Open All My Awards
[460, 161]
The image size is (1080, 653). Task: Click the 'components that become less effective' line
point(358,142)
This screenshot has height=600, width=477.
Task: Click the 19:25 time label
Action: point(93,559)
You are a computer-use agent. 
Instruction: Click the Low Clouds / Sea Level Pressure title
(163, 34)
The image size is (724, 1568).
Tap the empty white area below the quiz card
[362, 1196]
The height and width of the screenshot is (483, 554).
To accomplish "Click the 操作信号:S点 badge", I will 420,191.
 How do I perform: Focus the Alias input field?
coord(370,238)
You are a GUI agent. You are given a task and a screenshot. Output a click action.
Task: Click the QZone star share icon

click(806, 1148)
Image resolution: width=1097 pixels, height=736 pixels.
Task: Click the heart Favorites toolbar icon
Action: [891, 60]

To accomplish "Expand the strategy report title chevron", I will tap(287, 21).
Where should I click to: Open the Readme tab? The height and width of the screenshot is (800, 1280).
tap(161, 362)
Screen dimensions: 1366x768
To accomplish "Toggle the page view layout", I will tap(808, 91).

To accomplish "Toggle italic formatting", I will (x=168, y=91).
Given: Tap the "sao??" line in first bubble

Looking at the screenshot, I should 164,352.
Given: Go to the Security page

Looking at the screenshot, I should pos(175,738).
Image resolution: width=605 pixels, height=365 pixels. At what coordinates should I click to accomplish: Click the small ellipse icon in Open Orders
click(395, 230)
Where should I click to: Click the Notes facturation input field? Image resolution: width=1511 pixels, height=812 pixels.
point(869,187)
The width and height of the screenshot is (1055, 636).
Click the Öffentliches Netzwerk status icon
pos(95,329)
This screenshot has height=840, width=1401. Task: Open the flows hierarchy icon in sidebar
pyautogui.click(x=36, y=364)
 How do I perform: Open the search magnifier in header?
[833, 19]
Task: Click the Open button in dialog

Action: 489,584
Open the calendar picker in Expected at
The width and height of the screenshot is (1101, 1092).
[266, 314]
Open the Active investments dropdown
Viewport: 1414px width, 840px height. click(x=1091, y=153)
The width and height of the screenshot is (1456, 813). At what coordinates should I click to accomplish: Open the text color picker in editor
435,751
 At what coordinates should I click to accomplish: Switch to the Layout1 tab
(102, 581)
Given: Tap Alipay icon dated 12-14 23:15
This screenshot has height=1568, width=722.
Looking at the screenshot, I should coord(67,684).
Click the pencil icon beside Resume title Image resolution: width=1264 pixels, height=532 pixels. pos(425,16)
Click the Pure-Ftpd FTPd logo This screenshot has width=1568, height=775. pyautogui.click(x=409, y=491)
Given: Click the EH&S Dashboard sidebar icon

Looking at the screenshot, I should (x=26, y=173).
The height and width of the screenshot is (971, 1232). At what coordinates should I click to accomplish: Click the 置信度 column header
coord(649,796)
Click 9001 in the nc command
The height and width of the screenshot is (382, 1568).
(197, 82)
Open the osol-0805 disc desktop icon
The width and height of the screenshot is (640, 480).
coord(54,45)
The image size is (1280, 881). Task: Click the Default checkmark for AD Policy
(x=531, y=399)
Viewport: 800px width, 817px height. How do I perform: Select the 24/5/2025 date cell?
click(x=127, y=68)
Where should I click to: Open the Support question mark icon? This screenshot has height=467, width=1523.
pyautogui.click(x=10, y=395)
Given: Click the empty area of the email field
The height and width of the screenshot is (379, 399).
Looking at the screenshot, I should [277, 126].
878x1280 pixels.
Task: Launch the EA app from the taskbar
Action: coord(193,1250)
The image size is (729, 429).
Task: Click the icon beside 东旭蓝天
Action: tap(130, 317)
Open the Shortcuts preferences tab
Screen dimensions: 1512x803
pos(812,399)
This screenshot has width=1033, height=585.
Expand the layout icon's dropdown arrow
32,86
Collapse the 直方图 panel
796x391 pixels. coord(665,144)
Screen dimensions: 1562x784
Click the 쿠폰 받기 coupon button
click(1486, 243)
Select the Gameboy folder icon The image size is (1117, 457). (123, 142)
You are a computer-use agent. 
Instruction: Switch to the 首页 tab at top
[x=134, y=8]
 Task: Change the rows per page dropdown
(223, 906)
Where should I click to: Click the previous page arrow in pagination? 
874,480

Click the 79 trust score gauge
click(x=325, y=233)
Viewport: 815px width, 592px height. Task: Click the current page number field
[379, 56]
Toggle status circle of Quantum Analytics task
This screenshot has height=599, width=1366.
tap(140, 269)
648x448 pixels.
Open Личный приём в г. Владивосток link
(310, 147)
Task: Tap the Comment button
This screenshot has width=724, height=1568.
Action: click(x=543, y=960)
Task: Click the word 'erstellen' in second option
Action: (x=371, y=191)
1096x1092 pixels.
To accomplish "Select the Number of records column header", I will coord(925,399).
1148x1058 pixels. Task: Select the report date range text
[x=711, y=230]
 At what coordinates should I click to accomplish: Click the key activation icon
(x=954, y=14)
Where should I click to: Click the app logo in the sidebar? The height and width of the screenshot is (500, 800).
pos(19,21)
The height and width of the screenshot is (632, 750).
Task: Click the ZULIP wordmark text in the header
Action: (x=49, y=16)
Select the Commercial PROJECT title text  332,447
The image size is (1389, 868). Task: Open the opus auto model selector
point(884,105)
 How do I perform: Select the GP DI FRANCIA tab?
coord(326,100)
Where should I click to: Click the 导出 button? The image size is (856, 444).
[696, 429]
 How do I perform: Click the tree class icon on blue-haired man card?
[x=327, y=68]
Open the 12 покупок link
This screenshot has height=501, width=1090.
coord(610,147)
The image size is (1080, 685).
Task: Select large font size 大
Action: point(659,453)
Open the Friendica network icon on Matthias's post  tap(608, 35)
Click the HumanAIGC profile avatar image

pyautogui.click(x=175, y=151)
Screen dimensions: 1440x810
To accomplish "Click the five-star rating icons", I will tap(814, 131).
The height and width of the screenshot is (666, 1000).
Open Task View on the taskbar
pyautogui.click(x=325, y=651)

————————

=== Short exercise ===
Rewrite all the lines above, putting "magnifying glass" wherever "magnifier" occurs and leaving everything else unchanged.

=== Result of the task ===
Open All My Awards
[460, 161]
The image size is (1080, 653). Task: Click the 'components that become less effective' line
point(358,142)
This screenshot has height=600, width=477.
Task: Click the 19:25 time label
Action: point(93,559)
You are a computer-use agent. 
Instruction: Click the Low Clouds / Sea Level Pressure title
(163, 34)
The image size is (724, 1568).
Tap the empty white area below the quiz card
[362, 1196]
The height and width of the screenshot is (483, 554).
To accomplish "Click the 操作信号:S点 badge", I will 420,191.
 How do I perform: Focus the Alias input field?
coord(370,238)
You are a GUI agent. You are given a task and a screenshot. Output a click action.
Task: Click the QZone star share icon

click(806, 1148)
Image resolution: width=1097 pixels, height=736 pixels.
Task: Click the heart Favorites toolbar icon
Action: [891, 60]

To accomplish "Expand the strategy report title chevron", I will tap(287, 21).
Where should I click to: Open the Readme tab? The height and width of the screenshot is (800, 1280).
tap(161, 362)
Screen dimensions: 1366x768
To accomplish "Toggle the page view layout", I will tap(808, 91).

To accomplish "Toggle italic formatting", I will (x=168, y=91).
Given: Tap the "sao??" line in first bubble

Looking at the screenshot, I should 164,352.
Given: Go to the Security page

Looking at the screenshot, I should pos(175,738).
Image resolution: width=605 pixels, height=365 pixels. At what coordinates should I click to accomplish: Click the small ellipse icon in Open Orders
click(395, 230)
Where should I click to: Click the Notes facturation input field? Image resolution: width=1511 pixels, height=812 pixels.
point(869,187)
The width and height of the screenshot is (1055, 636).
Click the Öffentliches Netzwerk status icon
pos(95,329)
This screenshot has height=840, width=1401. Task: Open the flows hierarchy icon in sidebar
pyautogui.click(x=36, y=364)
 How do I perform: Open the search magnifying glass in header?
[833, 19]
Task: Click the Open button in dialog

Action: 489,584
Open the calendar picker in Expected at
The width and height of the screenshot is (1101, 1092).
[266, 314]
Open the Active investments dropdown
Viewport: 1414px width, 840px height. click(x=1091, y=153)
The width and height of the screenshot is (1456, 813). At what coordinates should I click to accomplish: Open the text color picker in editor
435,751
 At what coordinates should I click to accomplish: Switch to the Layout1 tab
(102, 581)
Given: Tap Alipay icon dated 12-14 23:15
This screenshot has height=1568, width=722.
Looking at the screenshot, I should coord(67,684).
Click the pencil icon beside Resume title Image resolution: width=1264 pixels, height=532 pixels. pos(425,16)
Click the Pure-Ftpd FTPd logo This screenshot has width=1568, height=775. pyautogui.click(x=409, y=491)
Given: Click the EH&S Dashboard sidebar icon

Looking at the screenshot, I should (x=26, y=173).
The height and width of the screenshot is (971, 1232). At what coordinates should I click to accomplish: Click the 置信度 column header
coord(649,796)
Click 9001 in the nc command
The height and width of the screenshot is (382, 1568).
(197, 82)
Open the osol-0805 disc desktop icon
The width and height of the screenshot is (640, 480).
coord(54,45)
The image size is (1280, 881). Task: Click the Default checkmark for AD Policy
(x=531, y=399)
Viewport: 800px width, 817px height. How do I perform: Select the 24/5/2025 date cell?
click(x=127, y=68)
Where should I click to: Open the Support question mark icon? This screenshot has height=467, width=1523.
pyautogui.click(x=10, y=395)
Given: Click the empty area of the email field
The height and width of the screenshot is (379, 399).
Looking at the screenshot, I should [277, 126].
878x1280 pixels.
Task: Launch the EA app from the taskbar
Action: coord(193,1250)
The image size is (729, 429).
Task: Click the icon beside 东旭蓝天
Action: tap(130, 317)
Open the Shortcuts preferences tab
Screen dimensions: 1512x803
pos(812,399)
This screenshot has width=1033, height=585.
Expand the layout icon's dropdown arrow
32,86
Collapse the 直方图 panel
796x391 pixels. coord(665,144)
Screen dimensions: 1562x784
Click the 쿠폰 받기 coupon button
click(1486, 243)
Select the Gameboy folder icon The image size is (1117, 457). (123, 142)
You are a computer-use agent. 
Instruction: Switch to the 首页 tab at top
[x=134, y=8]
 Task: Change the rows per page dropdown
(223, 906)
Where should I click to: Click the previous page arrow in pagination? 
874,480

Click the 79 trust score gauge
click(x=325, y=233)
Viewport: 815px width, 592px height. Task: Click the current page number field
[379, 56]
Toggle status circle of Quantum Analytics task
This screenshot has height=599, width=1366.
tap(140, 269)
648x448 pixels.
Open Личный приём в г. Владивосток link
(310, 147)
Task: Tap the Comment button
This screenshot has width=724, height=1568.
Action: click(x=543, y=960)
Task: Click the word 'erstellen' in second option
Action: (x=371, y=191)
1096x1092 pixels.
To accomplish "Select the Number of records column header", I will coord(925,399).
1148x1058 pixels. Task: Select the report date range text
[x=711, y=230]
 At what coordinates should I click to accomplish: Click the key activation icon
(x=954, y=14)
Where should I click to: Click the app logo in the sidebar? The height and width of the screenshot is (500, 800).
pos(19,21)
The height and width of the screenshot is (632, 750).
Task: Click the ZULIP wordmark text in the header
Action: (x=49, y=16)
Select the Commercial PROJECT title text  332,447
The image size is (1389, 868). Task: Open the opus auto model selector
point(884,105)
 How do I perform: Select the GP DI FRANCIA tab?
coord(326,100)
Where should I click to: Click the 导出 button? The image size is (856, 444).
[696, 429]
 How do I perform: Click the tree class icon on blue-haired man card?
[x=327, y=68]
Open the 12 покупок link
This screenshot has height=501, width=1090.
coord(610,147)
The image size is (1080, 685).
Task: Select large font size 大
Action: point(659,453)
Open the Friendica network icon on Matthias's post  tap(608, 35)
Click the HumanAIGC profile avatar image

pyautogui.click(x=175, y=151)
Screen dimensions: 1440x810
To accomplish "Click the five-star rating icons", I will tap(814, 131).
The height and width of the screenshot is (666, 1000).
Open Task View on the taskbar
pyautogui.click(x=325, y=651)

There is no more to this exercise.